The car’s owner, Ian, who requested to go only by his first name for privacy, was driving home from work last year in December in eastern Pennsylvania when his car hit a patch of black ice and slid into a guide wire for a telephone pole. He was OK, but his top-trim 2018 Audi Q5 was not. It wrapped itself around the wire, causing enough damage for the vehicle to be written off completely. Ian knows it was sent to Scranton Copart, an auto salvage lot in Duryea, Pennsylvania, shortly after the crash. From there, though, he’s not quite sure what happened.

Ian via Facebook

“I did not track it along the way,” Ian told us, “I just discovered it a few days ago when I went to ping the AirTag in my wallet and remembered I had left an AirTag in my Audi.” That’s when he got the surprise. The forgotten tag was now pinging from Cielcza, a small town in central Poland.
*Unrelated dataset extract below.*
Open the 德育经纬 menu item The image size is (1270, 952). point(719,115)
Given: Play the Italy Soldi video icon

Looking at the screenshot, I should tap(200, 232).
Ian knows nothing about the car’s journey but assumes it was sent to Port Newark in New Jersey before being shipped abroad. In other words, it took around five months for him to discover the car was in Europe, but he doesn’t know how long it took to get there.

Since he discovered it in Poland, Ian says the vehicle has not moved as far as he can tell. “I don’t think it’s fixed up quite yet,” he told The Drive. When it is fixed, though, he hopes to spot it in the Facebook group he first posted his discovery in, Foreign Market Car Sightings, Assuming it’s not just being parted out.

When it’s up and running, he says he’ll disable the AirTag for the owner’s privacy. He liked his Q5, but he didn’t like it that much. “I hope someday to see it in that group driving around, living its very best life again!”